Mais là, il y a carrément un éléphant au milieu de la pièce, que personne ne veut regarder en face : l’explosion de la fortune des ultra-riches sous Macron. Le magot des 500 premières fortunes du pays était de « seulement » 394 milliards d’euros à l’arrivée d’Emmanuel Macron au ministère de l’Économie en 2014. Le butin atteint aujourd’hui… 1128 milliards d’euros (classement Challenges 2025 publié ce mercredi). Une explosion de 734 milliards d’euros tout là-haut depuis que Macron est aux manettes. Le braquage du siècle.
À Fakir, on les a fait poser ensemble pour la photo. Et ça donne le graphique ci-dessous.
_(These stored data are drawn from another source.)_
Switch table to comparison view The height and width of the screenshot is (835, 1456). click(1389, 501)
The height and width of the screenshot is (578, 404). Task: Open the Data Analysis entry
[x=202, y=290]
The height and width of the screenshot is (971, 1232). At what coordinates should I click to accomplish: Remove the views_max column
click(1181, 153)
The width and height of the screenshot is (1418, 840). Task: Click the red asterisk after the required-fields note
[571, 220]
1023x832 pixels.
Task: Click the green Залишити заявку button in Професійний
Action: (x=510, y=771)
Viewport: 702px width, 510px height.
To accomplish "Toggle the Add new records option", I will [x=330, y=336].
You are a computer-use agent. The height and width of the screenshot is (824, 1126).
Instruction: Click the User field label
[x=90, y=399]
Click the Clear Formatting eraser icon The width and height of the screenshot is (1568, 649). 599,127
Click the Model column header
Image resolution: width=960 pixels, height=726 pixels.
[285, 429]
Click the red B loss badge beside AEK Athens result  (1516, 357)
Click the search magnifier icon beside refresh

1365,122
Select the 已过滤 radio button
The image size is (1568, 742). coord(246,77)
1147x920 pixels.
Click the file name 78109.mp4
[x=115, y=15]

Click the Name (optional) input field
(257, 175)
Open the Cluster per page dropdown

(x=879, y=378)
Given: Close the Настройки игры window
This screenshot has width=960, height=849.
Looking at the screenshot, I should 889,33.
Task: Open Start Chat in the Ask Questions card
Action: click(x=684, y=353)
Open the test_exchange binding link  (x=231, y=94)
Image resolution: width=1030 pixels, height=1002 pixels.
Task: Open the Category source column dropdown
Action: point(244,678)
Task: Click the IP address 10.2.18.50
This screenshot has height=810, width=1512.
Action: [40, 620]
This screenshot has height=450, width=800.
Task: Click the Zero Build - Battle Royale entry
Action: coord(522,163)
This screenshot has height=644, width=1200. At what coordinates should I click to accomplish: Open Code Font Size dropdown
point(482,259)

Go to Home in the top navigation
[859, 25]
C’est sans doute LE sujet prioritaire, ces milliardaires qui menacent nos démocraties, mais comme ils possèdent 90 % des médias, parlons de tout, sauf de l’éléphant. Ces responsables de la catastrophe sociale et climatique, car ce sont les mêmes qui détruisent la planète, il est important de le rappeler, ils ont des noms, ils ont des visages. Et dans le classement Challenges paru aujourd’hui, un visage moins connu devient l’homme le plus riche de France, devant notre cher Bernard : Axel Dumas (Hermès), confisquant à lui tout seul… 163 milliards d’euros (+8,4 milliards d’euros en un an).
Alors que Bayrou cherche encore à gratter 40 milliards sur le dos des plus précaires, annonces à venir la semaine prochaine, on a une petite idée chez Fakir, la même que sept prix Nobel d’économie : la taxe Zucman (du nom de l’économiste Gabriel Zucman). Plutôt qu’étouffer encore un peu plus un Hôpital public au bord du craquage, déjà amputé d’1,7 milliard récemment, ou le budget de l’Éducation nationale, de ses classes surchargées et de ses écoles mal isolées sous canicule, il suffirait d’aller récupérer une infime partie du trésor tout là haut : une taxe de seulement 2 % sur la fortune des 0,01 % des plus riches. À défaut d’un début de commencement de « ruissellement », des miettes du festin… Et pourtant, même pour une infime part du gâteau, ils ne veulent rien lâcher, continuer à se gaver toujours plus dans un océan de misère.